If you are preparing to get pregnant, getting in good physical shape is really worthwhile. Regular Exercise helps you throughout your pregnancy and will help you shed that undesirable baby weight faster and will in fact, interestingly, boost your conception chances. Here are the best exercises to get you prepped:
1. Walking
Walking is a natural way to unwind and will come a great deal to keeping hormones at a great balance in your body. Walking for at least 45 -60 minutes a day is a great plus on your way to pregnancy and helps also to improve your cardio which is helpful to both the incoming baby and to you as well.
2. Kegels
This has to be the most important of all exercises that doctors encourage women preparing for pregnancy to do. Kegels can be described as ‘continuous contracting of the muscles around the pelvic floor region in a bid to strengthen those muscles’. Kegels help minimize urinary incontinence or problems and give your pelvic muscles a grip even after pregnancy. Kegel exercises need to start far much earlier and should be done regularly, say 10 Kegels each and every day.
3. Squats
Learning how to perform proper squats can help you keep away from knee, back and hip pain all which are pretty frequent during pregnancy. Proper squats involve standing with legs a bit wider than your shoulder distance making sure your knees and thighs are turned out. Doing around 25 squats,3 times a week can really help to build strength in the whole you lower body and may be helpful when your hips may be required to open up a bit more for labor
3. Push Ups
Pregnancy requires you to have very strong belly, back, shoulder and chest muscles in order to support the added weight of the one growing in you. If you can manage to push up yourself you will definitely have no problem carrying your growing child. When doing push-ups keep your hands a little wider than the shoulder distance and try to lower your body as entire unit and exhale as you push yourself up. 30 push-ups, 2- 3 time in a week is recommendable.
4. Tricep Dips
Women are proven to carry quite a large amount of estrogen in their triceps and too much of this, researchers hint, can cause excess storage of fats. It doesn’t really need telling which hormone women will have more during the pregnancy stage and as such you, need to keep this hormone in control.
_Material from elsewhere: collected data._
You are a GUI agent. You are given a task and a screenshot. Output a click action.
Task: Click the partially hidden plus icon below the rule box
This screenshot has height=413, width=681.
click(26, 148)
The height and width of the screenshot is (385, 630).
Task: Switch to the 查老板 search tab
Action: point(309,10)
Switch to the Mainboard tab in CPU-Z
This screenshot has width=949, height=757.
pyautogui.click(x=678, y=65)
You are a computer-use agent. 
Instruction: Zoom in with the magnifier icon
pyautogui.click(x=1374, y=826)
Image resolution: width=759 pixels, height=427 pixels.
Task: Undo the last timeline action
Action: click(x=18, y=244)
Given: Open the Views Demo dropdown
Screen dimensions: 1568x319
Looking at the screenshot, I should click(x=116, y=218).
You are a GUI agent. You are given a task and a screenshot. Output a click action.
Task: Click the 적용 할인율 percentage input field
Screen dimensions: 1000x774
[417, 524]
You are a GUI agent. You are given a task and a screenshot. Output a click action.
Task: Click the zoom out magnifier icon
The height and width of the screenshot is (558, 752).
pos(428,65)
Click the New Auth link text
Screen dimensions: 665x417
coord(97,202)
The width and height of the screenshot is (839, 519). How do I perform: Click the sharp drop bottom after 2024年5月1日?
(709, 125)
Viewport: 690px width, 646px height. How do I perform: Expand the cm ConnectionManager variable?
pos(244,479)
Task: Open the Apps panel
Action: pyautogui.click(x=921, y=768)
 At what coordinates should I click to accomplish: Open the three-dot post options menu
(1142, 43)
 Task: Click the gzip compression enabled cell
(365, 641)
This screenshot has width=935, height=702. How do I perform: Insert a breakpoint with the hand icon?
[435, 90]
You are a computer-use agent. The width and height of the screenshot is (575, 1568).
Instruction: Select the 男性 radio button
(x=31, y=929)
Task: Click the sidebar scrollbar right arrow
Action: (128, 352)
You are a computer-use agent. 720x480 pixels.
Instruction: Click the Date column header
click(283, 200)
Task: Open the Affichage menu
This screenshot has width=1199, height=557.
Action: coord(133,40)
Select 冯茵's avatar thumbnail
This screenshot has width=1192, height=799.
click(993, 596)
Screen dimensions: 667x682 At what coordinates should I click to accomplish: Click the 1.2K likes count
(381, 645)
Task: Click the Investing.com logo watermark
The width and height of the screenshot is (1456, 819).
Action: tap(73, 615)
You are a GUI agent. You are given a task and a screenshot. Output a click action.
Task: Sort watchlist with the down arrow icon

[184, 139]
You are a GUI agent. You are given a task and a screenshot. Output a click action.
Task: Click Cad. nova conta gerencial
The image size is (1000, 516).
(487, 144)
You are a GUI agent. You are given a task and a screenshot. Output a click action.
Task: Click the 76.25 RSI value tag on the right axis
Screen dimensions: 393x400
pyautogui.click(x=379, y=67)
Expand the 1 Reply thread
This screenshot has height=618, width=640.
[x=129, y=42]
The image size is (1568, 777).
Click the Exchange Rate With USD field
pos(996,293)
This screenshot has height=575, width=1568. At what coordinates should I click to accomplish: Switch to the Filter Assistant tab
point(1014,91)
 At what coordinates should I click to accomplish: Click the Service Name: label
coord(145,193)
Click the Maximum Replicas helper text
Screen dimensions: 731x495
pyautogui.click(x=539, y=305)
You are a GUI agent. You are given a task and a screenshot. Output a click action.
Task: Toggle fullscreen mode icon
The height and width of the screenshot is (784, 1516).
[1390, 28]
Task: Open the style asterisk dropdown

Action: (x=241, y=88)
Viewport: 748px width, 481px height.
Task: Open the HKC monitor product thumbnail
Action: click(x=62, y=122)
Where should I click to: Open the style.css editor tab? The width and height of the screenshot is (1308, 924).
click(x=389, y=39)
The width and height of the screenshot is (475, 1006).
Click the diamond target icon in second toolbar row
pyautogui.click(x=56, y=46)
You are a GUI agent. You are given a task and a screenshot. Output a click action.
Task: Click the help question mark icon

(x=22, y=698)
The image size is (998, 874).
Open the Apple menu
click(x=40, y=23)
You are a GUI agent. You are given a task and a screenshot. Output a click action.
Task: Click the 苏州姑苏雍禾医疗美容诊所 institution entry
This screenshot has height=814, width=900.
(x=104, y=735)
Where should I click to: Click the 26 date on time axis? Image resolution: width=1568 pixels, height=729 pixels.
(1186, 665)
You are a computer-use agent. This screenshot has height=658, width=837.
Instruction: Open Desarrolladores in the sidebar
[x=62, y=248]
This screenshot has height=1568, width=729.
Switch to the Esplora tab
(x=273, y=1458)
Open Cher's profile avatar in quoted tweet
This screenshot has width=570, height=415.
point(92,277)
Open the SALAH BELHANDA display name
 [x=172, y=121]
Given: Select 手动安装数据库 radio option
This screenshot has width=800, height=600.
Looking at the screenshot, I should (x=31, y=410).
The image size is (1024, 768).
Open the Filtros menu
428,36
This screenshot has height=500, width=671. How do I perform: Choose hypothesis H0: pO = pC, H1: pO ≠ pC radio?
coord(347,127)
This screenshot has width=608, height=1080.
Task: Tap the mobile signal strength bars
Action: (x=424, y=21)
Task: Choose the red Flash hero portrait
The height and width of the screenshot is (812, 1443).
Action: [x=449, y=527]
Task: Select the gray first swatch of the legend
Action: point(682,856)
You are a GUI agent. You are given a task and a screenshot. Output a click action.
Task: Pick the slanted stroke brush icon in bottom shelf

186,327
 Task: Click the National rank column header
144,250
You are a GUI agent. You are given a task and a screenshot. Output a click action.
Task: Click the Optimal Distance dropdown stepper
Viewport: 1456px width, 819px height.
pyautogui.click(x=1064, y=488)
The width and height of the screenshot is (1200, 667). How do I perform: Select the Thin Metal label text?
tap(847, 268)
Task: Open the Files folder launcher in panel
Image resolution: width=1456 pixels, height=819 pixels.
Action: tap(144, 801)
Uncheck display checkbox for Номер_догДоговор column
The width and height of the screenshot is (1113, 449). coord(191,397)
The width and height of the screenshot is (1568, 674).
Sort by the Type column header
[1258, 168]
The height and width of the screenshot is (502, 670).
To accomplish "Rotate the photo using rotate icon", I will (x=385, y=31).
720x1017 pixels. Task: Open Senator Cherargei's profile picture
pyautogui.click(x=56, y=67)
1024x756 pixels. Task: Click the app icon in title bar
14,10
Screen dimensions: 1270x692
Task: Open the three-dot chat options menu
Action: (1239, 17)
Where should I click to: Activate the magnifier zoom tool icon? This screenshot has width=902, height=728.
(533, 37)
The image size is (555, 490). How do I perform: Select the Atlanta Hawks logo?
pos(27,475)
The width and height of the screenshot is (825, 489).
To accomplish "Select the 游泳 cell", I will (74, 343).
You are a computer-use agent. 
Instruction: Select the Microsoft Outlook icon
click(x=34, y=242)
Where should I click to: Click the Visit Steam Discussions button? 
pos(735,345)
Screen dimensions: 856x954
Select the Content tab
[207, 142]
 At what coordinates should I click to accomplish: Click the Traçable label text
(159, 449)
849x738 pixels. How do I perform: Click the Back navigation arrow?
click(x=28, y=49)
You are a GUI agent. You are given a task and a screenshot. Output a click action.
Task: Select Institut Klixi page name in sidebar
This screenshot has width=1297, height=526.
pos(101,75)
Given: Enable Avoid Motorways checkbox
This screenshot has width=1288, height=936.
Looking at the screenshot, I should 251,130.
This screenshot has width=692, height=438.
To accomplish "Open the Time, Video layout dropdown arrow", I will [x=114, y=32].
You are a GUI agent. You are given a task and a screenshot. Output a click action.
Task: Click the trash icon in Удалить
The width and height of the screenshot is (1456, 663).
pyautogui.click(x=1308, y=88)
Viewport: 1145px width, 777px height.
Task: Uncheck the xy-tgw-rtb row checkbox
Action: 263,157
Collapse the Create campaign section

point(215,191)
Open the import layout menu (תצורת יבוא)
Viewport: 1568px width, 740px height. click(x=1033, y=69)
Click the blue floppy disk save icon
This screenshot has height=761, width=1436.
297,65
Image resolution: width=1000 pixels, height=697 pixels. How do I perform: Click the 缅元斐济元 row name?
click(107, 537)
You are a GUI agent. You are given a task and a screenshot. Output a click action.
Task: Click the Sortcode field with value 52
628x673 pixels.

Good triceps’ dips can keep these hormones in check. They can be done by elevating your body using a chair or table with your fingers pointing in a forward direction and the elbows pointing backwards. Lower your body away from the chair so that your elbows make a 90-degree angle with the shoulders and exhale as you push yourself back. 20 triceps’ dips a day, 3 times in a week will make that body ready!
5. Swimming
Going out for a swim is one of the most recommended exercises to prep for pregnancy largely because it gives one that ‘weightless feeling’ that will come helpful as you go through your heaviest months. Swimming not only improves your cardio but also keeps hormones in check keeping off undesirable imbalances and effects
The above exercises are the very best of exercises to prepare your body for pregnancy, however, it is usually advisable to consult your physician before you begin, just for precautionary purposes. These exercises should begin early and you should try to make them your habit for smooth transitioning even after getting pregnant. Good luck on your journey!